--- START ---

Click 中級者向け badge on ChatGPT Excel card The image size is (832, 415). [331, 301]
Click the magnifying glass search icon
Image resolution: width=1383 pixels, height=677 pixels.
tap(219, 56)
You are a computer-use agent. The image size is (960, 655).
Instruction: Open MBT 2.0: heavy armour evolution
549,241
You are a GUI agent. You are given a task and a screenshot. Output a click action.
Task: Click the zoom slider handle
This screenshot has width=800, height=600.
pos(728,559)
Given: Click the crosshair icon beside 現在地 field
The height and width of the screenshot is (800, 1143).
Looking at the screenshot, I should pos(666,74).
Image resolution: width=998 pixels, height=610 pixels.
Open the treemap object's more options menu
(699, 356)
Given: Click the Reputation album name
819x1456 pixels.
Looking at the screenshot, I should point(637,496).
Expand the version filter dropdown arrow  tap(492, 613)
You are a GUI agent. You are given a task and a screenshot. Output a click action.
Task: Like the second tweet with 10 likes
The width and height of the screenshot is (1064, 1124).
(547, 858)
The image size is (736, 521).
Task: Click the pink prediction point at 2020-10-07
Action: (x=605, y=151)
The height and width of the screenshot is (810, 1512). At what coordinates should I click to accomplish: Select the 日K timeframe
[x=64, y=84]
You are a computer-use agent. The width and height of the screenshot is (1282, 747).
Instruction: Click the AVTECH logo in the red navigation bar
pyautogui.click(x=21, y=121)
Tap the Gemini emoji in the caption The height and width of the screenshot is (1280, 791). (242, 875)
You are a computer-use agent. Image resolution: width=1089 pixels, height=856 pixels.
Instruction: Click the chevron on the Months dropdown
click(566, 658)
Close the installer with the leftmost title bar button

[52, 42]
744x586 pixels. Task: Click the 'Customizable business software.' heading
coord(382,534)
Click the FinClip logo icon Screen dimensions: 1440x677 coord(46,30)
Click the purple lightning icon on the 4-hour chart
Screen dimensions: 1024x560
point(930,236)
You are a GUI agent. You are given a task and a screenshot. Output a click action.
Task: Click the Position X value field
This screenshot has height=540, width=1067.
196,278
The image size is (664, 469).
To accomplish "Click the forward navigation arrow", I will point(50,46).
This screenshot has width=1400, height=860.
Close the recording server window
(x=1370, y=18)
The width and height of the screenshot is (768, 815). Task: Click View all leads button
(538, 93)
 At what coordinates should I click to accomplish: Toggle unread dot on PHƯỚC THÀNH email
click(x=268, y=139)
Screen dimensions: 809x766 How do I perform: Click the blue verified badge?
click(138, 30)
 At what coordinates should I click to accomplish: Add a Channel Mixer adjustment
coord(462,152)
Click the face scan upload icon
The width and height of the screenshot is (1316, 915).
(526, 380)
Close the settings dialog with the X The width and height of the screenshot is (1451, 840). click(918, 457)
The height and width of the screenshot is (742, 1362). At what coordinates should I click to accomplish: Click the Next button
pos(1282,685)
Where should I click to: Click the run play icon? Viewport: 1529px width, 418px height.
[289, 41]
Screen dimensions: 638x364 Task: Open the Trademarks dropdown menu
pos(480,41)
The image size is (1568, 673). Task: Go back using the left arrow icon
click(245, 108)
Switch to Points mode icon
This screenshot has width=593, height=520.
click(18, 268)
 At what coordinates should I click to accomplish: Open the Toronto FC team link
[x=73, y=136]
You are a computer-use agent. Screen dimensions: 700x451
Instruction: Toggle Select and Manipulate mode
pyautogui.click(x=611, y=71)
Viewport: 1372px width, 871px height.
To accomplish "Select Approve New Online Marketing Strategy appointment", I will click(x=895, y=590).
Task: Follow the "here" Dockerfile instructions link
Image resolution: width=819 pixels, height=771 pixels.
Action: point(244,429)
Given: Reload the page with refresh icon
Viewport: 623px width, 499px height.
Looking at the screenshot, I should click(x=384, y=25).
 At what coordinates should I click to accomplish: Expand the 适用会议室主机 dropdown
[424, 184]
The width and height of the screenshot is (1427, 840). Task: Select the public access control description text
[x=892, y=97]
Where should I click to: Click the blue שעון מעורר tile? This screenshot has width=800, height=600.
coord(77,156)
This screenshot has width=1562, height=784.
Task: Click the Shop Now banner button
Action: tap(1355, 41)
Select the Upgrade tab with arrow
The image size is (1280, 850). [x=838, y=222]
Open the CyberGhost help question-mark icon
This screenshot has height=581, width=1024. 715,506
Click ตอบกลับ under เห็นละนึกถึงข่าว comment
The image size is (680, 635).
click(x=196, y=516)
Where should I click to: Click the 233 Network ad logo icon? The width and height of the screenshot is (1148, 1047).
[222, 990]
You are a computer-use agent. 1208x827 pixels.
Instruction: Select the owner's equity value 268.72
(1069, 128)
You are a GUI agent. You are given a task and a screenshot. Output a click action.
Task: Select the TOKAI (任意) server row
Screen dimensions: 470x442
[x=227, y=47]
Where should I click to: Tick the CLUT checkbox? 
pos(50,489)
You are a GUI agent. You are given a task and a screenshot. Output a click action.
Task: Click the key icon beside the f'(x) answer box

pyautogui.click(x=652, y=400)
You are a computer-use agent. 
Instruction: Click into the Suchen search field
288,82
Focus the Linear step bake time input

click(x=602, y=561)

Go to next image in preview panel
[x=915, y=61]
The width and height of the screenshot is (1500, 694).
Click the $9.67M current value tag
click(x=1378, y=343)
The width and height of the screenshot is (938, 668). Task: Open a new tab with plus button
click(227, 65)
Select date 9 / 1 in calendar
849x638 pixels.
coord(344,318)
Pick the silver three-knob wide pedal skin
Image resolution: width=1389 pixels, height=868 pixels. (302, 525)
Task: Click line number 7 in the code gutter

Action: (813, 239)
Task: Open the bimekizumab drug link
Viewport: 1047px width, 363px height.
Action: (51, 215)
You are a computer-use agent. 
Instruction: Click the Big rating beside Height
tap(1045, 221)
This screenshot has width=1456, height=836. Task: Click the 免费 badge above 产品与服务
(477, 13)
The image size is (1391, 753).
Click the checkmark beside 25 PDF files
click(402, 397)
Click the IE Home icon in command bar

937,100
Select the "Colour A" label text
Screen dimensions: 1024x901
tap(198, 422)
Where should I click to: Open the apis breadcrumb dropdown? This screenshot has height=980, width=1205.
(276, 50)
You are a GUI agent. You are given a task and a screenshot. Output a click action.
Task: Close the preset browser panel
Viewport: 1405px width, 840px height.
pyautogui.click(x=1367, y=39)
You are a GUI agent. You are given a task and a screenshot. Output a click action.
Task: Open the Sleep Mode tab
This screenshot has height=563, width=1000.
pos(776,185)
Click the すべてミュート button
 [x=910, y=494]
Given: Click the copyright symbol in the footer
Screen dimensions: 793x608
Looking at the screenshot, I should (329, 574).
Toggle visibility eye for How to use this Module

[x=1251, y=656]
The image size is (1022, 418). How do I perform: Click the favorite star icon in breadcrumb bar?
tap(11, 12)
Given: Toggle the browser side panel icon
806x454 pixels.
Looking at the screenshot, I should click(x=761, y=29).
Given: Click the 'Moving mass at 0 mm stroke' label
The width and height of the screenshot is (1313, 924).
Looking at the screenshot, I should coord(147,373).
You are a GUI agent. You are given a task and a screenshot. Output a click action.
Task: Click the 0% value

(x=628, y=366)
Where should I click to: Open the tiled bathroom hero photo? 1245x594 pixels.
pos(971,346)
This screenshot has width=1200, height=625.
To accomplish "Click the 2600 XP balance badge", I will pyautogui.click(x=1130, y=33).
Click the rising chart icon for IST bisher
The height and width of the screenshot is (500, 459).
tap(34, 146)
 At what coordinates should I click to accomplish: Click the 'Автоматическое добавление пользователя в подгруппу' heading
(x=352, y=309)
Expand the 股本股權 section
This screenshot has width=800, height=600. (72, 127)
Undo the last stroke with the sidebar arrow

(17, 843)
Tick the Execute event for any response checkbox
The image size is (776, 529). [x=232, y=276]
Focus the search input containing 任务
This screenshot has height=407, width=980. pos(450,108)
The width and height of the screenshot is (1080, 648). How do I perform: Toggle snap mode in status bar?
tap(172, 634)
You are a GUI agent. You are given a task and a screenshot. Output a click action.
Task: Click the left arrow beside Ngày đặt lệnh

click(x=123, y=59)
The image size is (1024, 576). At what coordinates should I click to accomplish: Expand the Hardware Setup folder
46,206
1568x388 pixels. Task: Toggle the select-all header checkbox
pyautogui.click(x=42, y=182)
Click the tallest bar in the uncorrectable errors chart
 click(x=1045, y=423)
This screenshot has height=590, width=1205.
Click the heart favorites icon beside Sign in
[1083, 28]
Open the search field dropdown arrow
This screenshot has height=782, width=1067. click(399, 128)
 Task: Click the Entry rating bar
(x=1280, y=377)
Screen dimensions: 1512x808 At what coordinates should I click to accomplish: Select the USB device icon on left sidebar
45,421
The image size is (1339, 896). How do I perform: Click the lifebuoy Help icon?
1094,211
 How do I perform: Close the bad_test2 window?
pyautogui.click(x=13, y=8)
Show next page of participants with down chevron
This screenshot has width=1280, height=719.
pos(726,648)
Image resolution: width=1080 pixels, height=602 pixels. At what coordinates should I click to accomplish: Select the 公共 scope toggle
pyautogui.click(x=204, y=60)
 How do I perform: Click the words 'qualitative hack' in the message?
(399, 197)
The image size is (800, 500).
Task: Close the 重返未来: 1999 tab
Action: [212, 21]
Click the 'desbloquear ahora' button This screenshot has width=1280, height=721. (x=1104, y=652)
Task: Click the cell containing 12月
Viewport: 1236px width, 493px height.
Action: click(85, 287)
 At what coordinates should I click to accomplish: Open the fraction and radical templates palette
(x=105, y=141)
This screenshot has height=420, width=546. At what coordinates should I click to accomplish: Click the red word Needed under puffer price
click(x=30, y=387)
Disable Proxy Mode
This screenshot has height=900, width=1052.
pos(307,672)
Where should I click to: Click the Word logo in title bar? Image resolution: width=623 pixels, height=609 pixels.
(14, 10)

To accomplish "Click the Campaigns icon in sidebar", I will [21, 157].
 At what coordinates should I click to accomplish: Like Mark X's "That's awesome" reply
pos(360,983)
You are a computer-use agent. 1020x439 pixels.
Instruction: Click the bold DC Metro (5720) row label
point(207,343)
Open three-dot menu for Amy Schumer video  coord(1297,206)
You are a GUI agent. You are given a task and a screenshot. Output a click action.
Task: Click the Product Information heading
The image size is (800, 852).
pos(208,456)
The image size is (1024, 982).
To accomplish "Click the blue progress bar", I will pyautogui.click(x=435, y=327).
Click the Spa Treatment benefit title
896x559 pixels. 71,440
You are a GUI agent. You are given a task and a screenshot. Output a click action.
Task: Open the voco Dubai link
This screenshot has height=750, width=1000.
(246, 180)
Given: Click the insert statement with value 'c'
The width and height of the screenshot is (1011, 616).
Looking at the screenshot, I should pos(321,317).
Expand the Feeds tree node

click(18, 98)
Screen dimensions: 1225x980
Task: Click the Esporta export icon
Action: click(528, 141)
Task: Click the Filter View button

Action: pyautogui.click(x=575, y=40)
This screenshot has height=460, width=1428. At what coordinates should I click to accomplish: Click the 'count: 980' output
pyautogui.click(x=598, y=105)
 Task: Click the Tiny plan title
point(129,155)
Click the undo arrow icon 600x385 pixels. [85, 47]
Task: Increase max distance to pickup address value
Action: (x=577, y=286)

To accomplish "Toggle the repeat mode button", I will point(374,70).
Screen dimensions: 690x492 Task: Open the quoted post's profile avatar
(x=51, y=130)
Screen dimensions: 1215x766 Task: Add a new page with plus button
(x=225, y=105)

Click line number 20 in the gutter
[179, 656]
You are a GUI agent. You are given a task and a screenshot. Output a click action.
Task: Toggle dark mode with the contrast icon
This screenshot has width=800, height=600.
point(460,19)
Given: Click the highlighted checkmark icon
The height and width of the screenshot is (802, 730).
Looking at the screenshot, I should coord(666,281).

--- END ---

> **WHAT TO WORK ON**
Write out exactly the lines that fall from the line with "The image size is (1568, 673)." to the line with "You are a computer-use agent. 1208x827" in the records above, keeping both ends.

> **SOLUTION FOR THIS TASK**
The image size is (1568, 673). Task: Go back using the left arrow icon
click(245, 108)
Switch to Points mode icon
This screenshot has width=593, height=520.
click(18, 268)
 At what coordinates should I click to accomplish: Open the Toronto FC team link
[x=73, y=136]
You are a computer-use agent. Screen dimensions: 700x451
Instruction: Toggle Select and Manipulate mode
pyautogui.click(x=611, y=71)
Viewport: 1372px width, 871px height.
To accomplish "Select Approve New Online Marketing Strategy appointment", I will click(x=895, y=590).
Task: Follow the "here" Dockerfile instructions link
Image resolution: width=819 pixels, height=771 pixels.
Action: point(244,429)
Given: Reload the page with refresh icon
Viewport: 623px width, 499px height.
Looking at the screenshot, I should click(x=384, y=25).
 At what coordinates should I click to accomplish: Expand the 适用会议室主机 dropdown
[424, 184]
The width and height of the screenshot is (1427, 840). Task: Select the public access control description text
[x=892, y=97]
Where should I click to: Click the blue שעון מעורר tile? This screenshot has width=800, height=600.
coord(77,156)
This screenshot has width=1562, height=784.
Task: Click the Shop Now banner button
Action: tap(1355, 41)
Select the Upgrade tab with arrow
The image size is (1280, 850). [x=838, y=222]
Open the CyberGhost help question-mark icon
This screenshot has height=581, width=1024. 715,506
Click ตอบกลับ under เห็นละนึกถึงข่าว comment
The image size is (680, 635).
click(x=196, y=516)
Where should I click to: Click the 233 Network ad logo icon? The width and height of the screenshot is (1148, 1047).
[222, 990]
You are a computer-use agent. 1208x827 pixels.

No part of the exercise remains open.